Contamination is spread through the food chain, McCann said, explaining that contaminants in algae spreads to insects that are eaten by small fish, which are in turn eaten by larger fish.
"Contamination levels increase with each step in the food chain," she said.
According to the MDA, a 150-pound person should consume about half a pound of fish in a meal. Those who weigh more can eat more, those who weigh less should eat less.
Safety issues depend on the fish, she said, noting that sunfish, crappies, yellow perch and bullheads are unrestricted for the general adult population, and should be limited to once a week for children younger than 15 and women who are pregnant or planning to become pregnant. Predator fish such as walleye and northern pike should be limited.
In Cass Lake, cisco, white sucker and yellow perch are unrestricted for the general adult population and limited to one meal a week for children and women who are pregnant or planning to become pregnant, she said. Walleye and northern pike are limited to one meal a week for the general population and one meal a month for women who are pregnant or planning to become pregnant. McCann said people should not eat whitefish from Cass Lake.
She said similar advisories exist in Pike Bay except larger walleyes and northern pike are limited to once a month for the general population.
Persell said the most important factor in fish consumption is the safety of children. "If the child is protected, everyone else is protected."
He said people on the reservation eat a lot of fish. Perch and panfish carry no limit, he said, but people should consume walleye or northern pike that are under 3 pounds no more than two times per month and should not eat any of these fish that are over 3 pounds. People should limit whitefish to four meals per month and fish liver and eggs should be consumed for ceremonial purposes only, he said.
"I work for the Tribal Council," he said. "The place I am most concerned about is the Leech Lake Reservation."
On the reservation, fishing, hunting and gathering of food are traditional practices.
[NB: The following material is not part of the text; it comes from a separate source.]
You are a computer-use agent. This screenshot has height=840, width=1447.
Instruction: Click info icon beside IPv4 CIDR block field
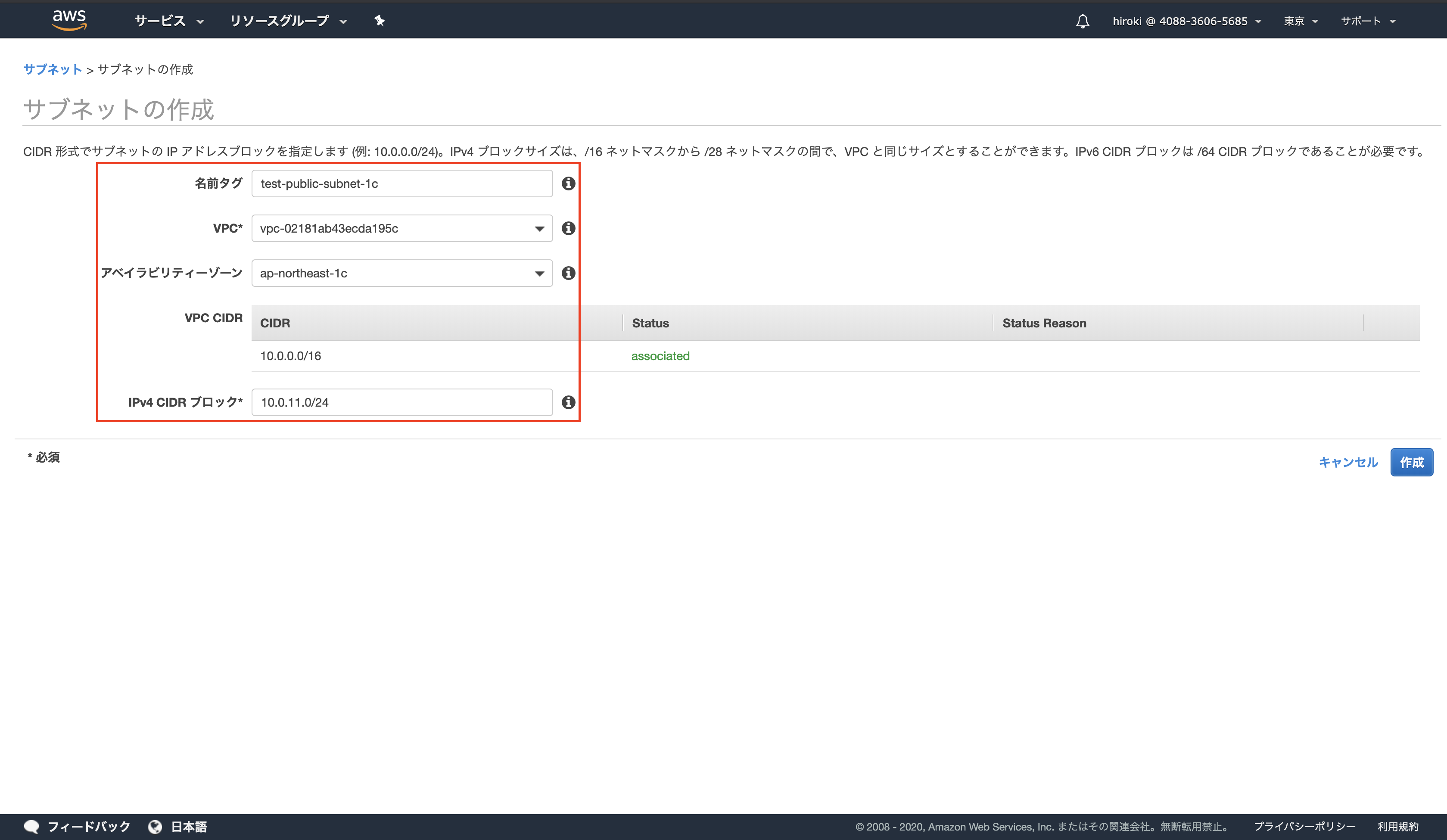(x=568, y=402)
"We tell people not to eat fish because of the mercury," he said. "Well, what are they going to eat?"
Other foods found in nature include moose, deer, grains, fruits and vegetables, he said.
But it's not only fish that carry health advisories because of contamination, Persell said. He showed a variety of foods whose consumption is recommended to be limited. For example, turkey breast can be eaten eight times per month, but bacon should only be eaten three times and chuck roast should be avoided. Wild rice, wild and garden vegetables and potatoes are among foods that are not limited.
Persell said the solution to contamination of fish is to continue trying to keep contaminants out of the waters.
"We know it's out there. So what do we do about it? I don't' know. I wish I did know. We will talk about it. I don't know if it's beatable."